> **TASK GOAL**
From the line containing "has width=700, height=394." to the last line of the records, please reproduce every line exactly and nothing more.

== THE DATA

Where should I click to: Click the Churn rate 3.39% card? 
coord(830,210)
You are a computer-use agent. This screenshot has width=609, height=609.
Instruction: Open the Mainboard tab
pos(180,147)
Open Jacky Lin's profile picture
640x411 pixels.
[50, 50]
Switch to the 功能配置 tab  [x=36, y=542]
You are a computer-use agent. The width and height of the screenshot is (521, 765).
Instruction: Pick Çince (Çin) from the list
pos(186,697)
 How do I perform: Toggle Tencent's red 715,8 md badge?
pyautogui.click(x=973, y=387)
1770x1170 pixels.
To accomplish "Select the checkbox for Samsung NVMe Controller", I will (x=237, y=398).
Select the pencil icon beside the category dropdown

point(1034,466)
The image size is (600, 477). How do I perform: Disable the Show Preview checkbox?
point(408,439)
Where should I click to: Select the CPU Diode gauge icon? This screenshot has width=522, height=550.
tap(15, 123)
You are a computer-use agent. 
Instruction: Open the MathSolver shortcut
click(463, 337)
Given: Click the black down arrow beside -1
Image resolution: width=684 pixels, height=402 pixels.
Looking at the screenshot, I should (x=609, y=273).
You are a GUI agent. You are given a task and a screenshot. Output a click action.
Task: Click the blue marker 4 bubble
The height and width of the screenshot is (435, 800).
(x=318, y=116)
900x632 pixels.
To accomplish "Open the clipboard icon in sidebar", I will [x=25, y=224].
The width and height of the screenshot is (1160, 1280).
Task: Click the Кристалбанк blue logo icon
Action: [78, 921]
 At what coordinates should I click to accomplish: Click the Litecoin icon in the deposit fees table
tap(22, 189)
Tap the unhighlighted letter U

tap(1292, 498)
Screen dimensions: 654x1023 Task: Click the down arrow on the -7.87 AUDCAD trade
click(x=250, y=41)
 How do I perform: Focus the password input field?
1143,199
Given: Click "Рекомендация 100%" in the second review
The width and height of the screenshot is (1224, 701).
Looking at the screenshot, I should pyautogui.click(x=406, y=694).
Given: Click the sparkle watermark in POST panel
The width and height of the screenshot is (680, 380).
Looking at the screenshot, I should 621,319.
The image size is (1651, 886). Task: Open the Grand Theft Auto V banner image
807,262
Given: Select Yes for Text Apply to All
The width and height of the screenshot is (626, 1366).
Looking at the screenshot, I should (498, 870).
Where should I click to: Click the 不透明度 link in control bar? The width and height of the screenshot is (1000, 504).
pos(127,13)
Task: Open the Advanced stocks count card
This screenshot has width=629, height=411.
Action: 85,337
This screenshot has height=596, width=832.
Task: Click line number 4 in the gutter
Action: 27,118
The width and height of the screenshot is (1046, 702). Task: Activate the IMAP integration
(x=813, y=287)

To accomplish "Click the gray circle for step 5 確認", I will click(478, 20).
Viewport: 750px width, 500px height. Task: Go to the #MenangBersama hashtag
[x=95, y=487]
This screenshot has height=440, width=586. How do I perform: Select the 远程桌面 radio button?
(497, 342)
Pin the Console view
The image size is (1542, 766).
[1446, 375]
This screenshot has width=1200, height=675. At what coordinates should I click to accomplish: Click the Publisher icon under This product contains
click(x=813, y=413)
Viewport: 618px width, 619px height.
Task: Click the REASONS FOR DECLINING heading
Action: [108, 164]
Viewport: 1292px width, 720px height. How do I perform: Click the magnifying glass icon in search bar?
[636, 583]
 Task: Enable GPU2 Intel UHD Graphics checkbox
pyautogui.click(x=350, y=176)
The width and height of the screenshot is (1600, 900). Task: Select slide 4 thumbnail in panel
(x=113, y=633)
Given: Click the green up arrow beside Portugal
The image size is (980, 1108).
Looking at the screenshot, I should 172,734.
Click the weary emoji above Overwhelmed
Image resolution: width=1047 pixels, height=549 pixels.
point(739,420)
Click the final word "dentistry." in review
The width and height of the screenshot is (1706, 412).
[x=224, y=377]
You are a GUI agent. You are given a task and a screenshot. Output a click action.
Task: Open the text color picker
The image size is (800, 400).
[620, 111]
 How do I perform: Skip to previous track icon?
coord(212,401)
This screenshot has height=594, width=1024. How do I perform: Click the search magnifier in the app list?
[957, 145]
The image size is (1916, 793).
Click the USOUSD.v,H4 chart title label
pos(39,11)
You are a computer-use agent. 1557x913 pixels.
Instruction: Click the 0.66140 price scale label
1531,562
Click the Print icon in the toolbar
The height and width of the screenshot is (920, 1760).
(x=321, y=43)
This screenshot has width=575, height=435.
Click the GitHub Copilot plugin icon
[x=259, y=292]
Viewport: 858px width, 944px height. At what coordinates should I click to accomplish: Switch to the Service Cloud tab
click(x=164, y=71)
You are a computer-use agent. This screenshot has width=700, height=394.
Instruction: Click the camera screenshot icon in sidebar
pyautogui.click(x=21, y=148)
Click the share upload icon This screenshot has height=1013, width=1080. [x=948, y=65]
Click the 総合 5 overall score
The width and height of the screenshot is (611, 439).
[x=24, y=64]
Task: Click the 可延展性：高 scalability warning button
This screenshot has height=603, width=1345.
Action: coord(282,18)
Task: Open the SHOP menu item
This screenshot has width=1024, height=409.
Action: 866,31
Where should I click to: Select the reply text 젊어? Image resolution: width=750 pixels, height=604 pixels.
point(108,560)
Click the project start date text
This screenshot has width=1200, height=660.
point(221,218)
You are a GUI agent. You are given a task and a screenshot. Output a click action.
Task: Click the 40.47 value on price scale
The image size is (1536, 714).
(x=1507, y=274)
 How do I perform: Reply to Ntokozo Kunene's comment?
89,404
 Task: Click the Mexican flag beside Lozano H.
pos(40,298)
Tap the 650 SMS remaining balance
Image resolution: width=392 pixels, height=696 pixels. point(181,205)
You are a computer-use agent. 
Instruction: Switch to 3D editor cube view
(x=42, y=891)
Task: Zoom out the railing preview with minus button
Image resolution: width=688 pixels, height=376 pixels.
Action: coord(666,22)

====

> **REPLY**
You are a computer-use agent. This screenshot has width=700, height=394.
Instruction: Click the camera screenshot icon in sidebar
pyautogui.click(x=21, y=148)
Click the share upload icon This screenshot has height=1013, width=1080. [x=948, y=65]
Click the 総合 5 overall score
The width and height of the screenshot is (611, 439).
[x=24, y=64]
Task: Click the 可延展性：高 scalability warning button
This screenshot has height=603, width=1345.
Action: coord(282,18)
Task: Open the SHOP menu item
This screenshot has width=1024, height=409.
Action: 866,31
Where should I click to: Select the reply text 젊어? Image resolution: width=750 pixels, height=604 pixels.
point(108,560)
Click the project start date text
This screenshot has width=1200, height=660.
point(221,218)
You are a GUI agent. You are given a task and a screenshot. Output a click action.
Task: Click the 40.47 value on price scale
The image size is (1536, 714).
(x=1507, y=274)
 How do I perform: Reply to Ntokozo Kunene's comment?
89,404
 Task: Click the Mexican flag beside Lozano H.
pos(40,298)
Tap the 650 SMS remaining balance
Image resolution: width=392 pixels, height=696 pixels. point(181,205)
You are a computer-use agent. 
Instruction: Switch to 3D editor cube view
(x=42, y=891)
Task: Zoom out the railing preview with minus button
Image resolution: width=688 pixels, height=376 pixels.
Action: coord(666,22)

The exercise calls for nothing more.